══ PROVIDED RECORDS

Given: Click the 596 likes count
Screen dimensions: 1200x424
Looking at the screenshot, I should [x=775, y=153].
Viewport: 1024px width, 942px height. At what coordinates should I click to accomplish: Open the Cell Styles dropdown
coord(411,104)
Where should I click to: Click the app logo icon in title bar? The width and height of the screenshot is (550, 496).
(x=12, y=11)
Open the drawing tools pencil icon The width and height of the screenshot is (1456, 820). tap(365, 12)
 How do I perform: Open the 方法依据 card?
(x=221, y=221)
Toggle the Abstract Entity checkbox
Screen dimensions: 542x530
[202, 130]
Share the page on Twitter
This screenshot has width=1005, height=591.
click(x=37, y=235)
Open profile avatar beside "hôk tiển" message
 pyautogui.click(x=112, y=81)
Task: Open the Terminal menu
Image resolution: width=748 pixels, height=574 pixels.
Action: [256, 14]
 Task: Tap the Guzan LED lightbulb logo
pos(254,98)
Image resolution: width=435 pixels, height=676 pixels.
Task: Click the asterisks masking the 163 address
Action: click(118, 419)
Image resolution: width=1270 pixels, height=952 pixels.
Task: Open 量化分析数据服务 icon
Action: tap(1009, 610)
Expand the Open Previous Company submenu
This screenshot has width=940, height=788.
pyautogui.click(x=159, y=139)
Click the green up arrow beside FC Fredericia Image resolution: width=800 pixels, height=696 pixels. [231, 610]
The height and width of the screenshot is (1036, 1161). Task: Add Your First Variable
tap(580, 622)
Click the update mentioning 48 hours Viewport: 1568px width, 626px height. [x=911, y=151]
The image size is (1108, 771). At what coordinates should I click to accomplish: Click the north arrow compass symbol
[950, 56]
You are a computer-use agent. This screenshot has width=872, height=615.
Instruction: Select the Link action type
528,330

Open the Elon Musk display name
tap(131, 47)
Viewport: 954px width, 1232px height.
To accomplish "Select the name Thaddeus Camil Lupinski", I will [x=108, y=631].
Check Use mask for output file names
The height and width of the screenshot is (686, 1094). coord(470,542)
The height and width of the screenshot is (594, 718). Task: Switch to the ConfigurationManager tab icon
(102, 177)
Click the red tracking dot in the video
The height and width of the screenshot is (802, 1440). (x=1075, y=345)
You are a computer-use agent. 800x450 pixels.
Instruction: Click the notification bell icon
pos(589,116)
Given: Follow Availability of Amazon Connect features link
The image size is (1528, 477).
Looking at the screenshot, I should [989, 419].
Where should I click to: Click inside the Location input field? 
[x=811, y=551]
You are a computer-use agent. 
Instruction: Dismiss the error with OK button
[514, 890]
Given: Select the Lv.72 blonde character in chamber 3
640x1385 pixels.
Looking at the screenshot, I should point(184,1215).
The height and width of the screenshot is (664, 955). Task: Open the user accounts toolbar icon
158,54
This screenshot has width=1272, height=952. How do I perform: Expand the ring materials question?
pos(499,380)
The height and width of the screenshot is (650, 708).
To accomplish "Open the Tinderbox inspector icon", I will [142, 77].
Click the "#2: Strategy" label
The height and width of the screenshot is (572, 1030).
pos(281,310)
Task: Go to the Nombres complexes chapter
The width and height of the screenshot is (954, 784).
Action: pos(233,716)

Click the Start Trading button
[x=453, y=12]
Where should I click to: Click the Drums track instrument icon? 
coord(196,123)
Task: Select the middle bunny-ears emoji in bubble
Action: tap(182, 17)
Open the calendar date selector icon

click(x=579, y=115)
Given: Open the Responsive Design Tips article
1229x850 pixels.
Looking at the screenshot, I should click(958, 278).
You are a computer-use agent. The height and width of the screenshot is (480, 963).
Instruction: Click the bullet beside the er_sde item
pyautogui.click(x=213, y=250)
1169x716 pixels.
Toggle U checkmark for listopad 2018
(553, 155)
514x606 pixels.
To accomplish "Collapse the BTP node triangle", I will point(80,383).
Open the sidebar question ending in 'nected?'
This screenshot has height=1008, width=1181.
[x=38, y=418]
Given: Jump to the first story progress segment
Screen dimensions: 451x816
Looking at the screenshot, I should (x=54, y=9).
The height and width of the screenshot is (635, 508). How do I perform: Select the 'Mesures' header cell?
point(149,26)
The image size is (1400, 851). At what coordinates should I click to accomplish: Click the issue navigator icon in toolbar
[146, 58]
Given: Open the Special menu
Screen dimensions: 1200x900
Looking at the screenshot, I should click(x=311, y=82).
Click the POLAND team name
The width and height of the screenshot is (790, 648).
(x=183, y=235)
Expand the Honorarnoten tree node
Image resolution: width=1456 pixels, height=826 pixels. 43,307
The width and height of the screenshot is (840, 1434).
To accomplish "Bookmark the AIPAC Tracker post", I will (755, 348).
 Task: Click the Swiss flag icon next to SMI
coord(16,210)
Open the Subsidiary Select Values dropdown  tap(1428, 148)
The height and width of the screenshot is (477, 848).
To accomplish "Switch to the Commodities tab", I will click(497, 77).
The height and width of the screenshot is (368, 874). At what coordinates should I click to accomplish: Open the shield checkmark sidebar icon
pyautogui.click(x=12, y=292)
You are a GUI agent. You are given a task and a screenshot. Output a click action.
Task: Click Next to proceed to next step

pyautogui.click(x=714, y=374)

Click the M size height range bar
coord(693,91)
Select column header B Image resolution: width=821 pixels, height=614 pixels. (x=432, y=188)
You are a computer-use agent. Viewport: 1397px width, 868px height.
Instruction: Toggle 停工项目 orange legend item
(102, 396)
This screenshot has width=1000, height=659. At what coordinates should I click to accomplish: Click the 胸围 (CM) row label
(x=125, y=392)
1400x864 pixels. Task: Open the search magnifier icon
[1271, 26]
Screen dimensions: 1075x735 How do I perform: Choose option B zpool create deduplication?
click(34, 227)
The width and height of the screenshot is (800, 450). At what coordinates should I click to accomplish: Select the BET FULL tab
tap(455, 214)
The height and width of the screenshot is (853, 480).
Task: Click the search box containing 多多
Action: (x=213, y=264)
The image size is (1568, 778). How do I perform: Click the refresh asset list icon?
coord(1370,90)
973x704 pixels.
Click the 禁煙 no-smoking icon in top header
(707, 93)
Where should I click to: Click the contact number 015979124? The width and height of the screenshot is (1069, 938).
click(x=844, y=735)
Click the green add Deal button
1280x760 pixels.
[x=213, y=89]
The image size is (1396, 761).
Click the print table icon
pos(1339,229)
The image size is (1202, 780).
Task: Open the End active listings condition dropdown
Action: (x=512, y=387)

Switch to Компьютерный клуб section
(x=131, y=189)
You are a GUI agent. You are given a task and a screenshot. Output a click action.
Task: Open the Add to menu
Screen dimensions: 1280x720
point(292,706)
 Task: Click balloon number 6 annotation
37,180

════

### [TASK BRIEF]
With no line omitted, copy all the data exactly.

### [YOUR RESPONSE]
Given: Click the 596 likes count
Screen dimensions: 1200x424
Looking at the screenshot, I should [x=775, y=153].
Viewport: 1024px width, 942px height. At what coordinates should I click to accomplish: Open the Cell Styles dropdown
coord(411,104)
Where should I click to: Click the app logo icon in title bar? The width and height of the screenshot is (550, 496).
(x=12, y=11)
Open the drawing tools pencil icon The width and height of the screenshot is (1456, 820). tap(365, 12)
 How do I perform: Open the 方法依据 card?
(x=221, y=221)
Toggle the Abstract Entity checkbox
Screen dimensions: 542x530
[202, 130]
Share the page on Twitter
This screenshot has width=1005, height=591.
click(x=37, y=235)
Open profile avatar beside "hôk tiển" message
 pyautogui.click(x=112, y=81)
Task: Open the Terminal menu
Image resolution: width=748 pixels, height=574 pixels.
Action: [256, 14]
 Task: Tap the Guzan LED lightbulb logo
pos(254,98)
Image resolution: width=435 pixels, height=676 pixels.
Task: Click the asterisks masking the 163 address
Action: click(118, 419)
Image resolution: width=1270 pixels, height=952 pixels.
Task: Open 量化分析数据服务 icon
Action: tap(1009, 610)
Expand the Open Previous Company submenu
This screenshot has width=940, height=788.
pyautogui.click(x=159, y=139)
Click the green up arrow beside FC Fredericia Image resolution: width=800 pixels, height=696 pixels. [231, 610]
The height and width of the screenshot is (1036, 1161). Task: Add Your First Variable
tap(580, 622)
Click the update mentioning 48 hours Viewport: 1568px width, 626px height. [x=911, y=151]
The image size is (1108, 771). At what coordinates should I click to accomplish: Click the north arrow compass symbol
[950, 56]
You are a computer-use agent. This screenshot has width=872, height=615.
Instruction: Select the Link action type
528,330

Open the Elon Musk display name
tap(131, 47)
Viewport: 954px width, 1232px height.
To accomplish "Select the name Thaddeus Camil Lupinski", I will [x=108, y=631].
Check Use mask for output file names
The height and width of the screenshot is (686, 1094). coord(470,542)
The height and width of the screenshot is (594, 718). Task: Switch to the ConfigurationManager tab icon
(102, 177)
Click the red tracking dot in the video
The height and width of the screenshot is (802, 1440). (x=1075, y=345)
You are a computer-use agent. 800x450 pixels.
Instruction: Click the notification bell icon
pos(589,116)
Given: Follow Availability of Amazon Connect features link
The image size is (1528, 477).
Looking at the screenshot, I should [989, 419].
Where should I click to: Click inside the Location input field? 
[x=811, y=551]
You are a computer-use agent. 
Instruction: Dismiss the error with OK button
[514, 890]
Given: Select the Lv.72 blonde character in chamber 3
640x1385 pixels.
Looking at the screenshot, I should point(184,1215).
The height and width of the screenshot is (664, 955). Task: Open the user accounts toolbar icon
158,54
This screenshot has width=1272, height=952. How do I perform: Expand the ring materials question?
pos(499,380)
The height and width of the screenshot is (650, 708).
To accomplish "Open the Tinderbox inspector icon", I will [142, 77].
Click the "#2: Strategy" label
The height and width of the screenshot is (572, 1030).
pos(281,310)
Task: Go to the Nombres complexes chapter
The width and height of the screenshot is (954, 784).
Action: pos(233,716)

Click the Start Trading button
[x=453, y=12]
Where should I click to: Click the Drums track instrument icon? 
coord(196,123)
Task: Select the middle bunny-ears emoji in bubble
Action: tap(182, 17)
Open the calendar date selector icon

click(x=579, y=115)
Given: Open the Responsive Design Tips article
1229x850 pixels.
Looking at the screenshot, I should click(958, 278).
You are a computer-use agent. The height and width of the screenshot is (480, 963).
Instruction: Click the bullet beside the er_sde item
pyautogui.click(x=213, y=250)
1169x716 pixels.
Toggle U checkmark for listopad 2018
(553, 155)
514x606 pixels.
To accomplish "Collapse the BTP node triangle", I will point(80,383).
Open the sidebar question ending in 'nected?'
This screenshot has height=1008, width=1181.
[x=38, y=418]
Given: Jump to the first story progress segment
Screen dimensions: 451x816
Looking at the screenshot, I should (x=54, y=9).
The height and width of the screenshot is (635, 508). How do I perform: Select the 'Mesures' header cell?
point(149,26)
The image size is (1400, 851). At what coordinates should I click to accomplish: Click the issue navigator icon in toolbar
[146, 58]
Given: Open the Special menu
Screen dimensions: 1200x900
Looking at the screenshot, I should click(x=311, y=82).
Click the POLAND team name
The width and height of the screenshot is (790, 648).
(x=183, y=235)
Expand the Honorarnoten tree node
Image resolution: width=1456 pixels, height=826 pixels. 43,307
The width and height of the screenshot is (840, 1434).
To accomplish "Bookmark the AIPAC Tracker post", I will (755, 348).
 Task: Click the Swiss flag icon next to SMI
coord(16,210)
Open the Subsidiary Select Values dropdown  tap(1428, 148)
The height and width of the screenshot is (477, 848).
To accomplish "Switch to the Commodities tab", I will click(497, 77).
The height and width of the screenshot is (368, 874). At what coordinates should I click to accomplish: Open the shield checkmark sidebar icon
pyautogui.click(x=12, y=292)
You are a GUI agent. You are given a task and a screenshot. Output a click action.
Task: Click Next to proceed to next step

pyautogui.click(x=714, y=374)

Click the M size height range bar
coord(693,91)
Select column header B Image resolution: width=821 pixels, height=614 pixels. (x=432, y=188)
You are a computer-use agent. Viewport: 1397px width, 868px height.
Instruction: Toggle 停工项目 orange legend item
(102, 396)
This screenshot has width=1000, height=659. At what coordinates should I click to accomplish: Click the 胸围 (CM) row label
(x=125, y=392)
1400x864 pixels. Task: Open the search magnifier icon
[1271, 26]
Screen dimensions: 1075x735 How do I perform: Choose option B zpool create deduplication?
click(34, 227)
The width and height of the screenshot is (800, 450). At what coordinates should I click to accomplish: Select the BET FULL tab
tap(455, 214)
The height and width of the screenshot is (853, 480).
Task: Click the search box containing 多多
Action: (x=213, y=264)
The image size is (1568, 778). How do I perform: Click the refresh asset list icon?
coord(1370,90)
973x704 pixels.
Click the 禁煙 no-smoking icon in top header
(707, 93)
Where should I click to: Click the contact number 015979124? The width and height of the screenshot is (1069, 938).
click(x=844, y=735)
Click the green add Deal button
1280x760 pixels.
[x=213, y=89]
The image size is (1396, 761).
Click the print table icon
pos(1339,229)
The image size is (1202, 780).
Task: Open the End active listings condition dropdown
Action: (x=512, y=387)

Switch to Компьютерный клуб section
(x=131, y=189)
You are a GUI agent. You are given a task and a screenshot. Output a click action.
Task: Open the Add to menu
Screen dimensions: 1280x720
point(292,706)
 Task: Click balloon number 6 annotation
37,180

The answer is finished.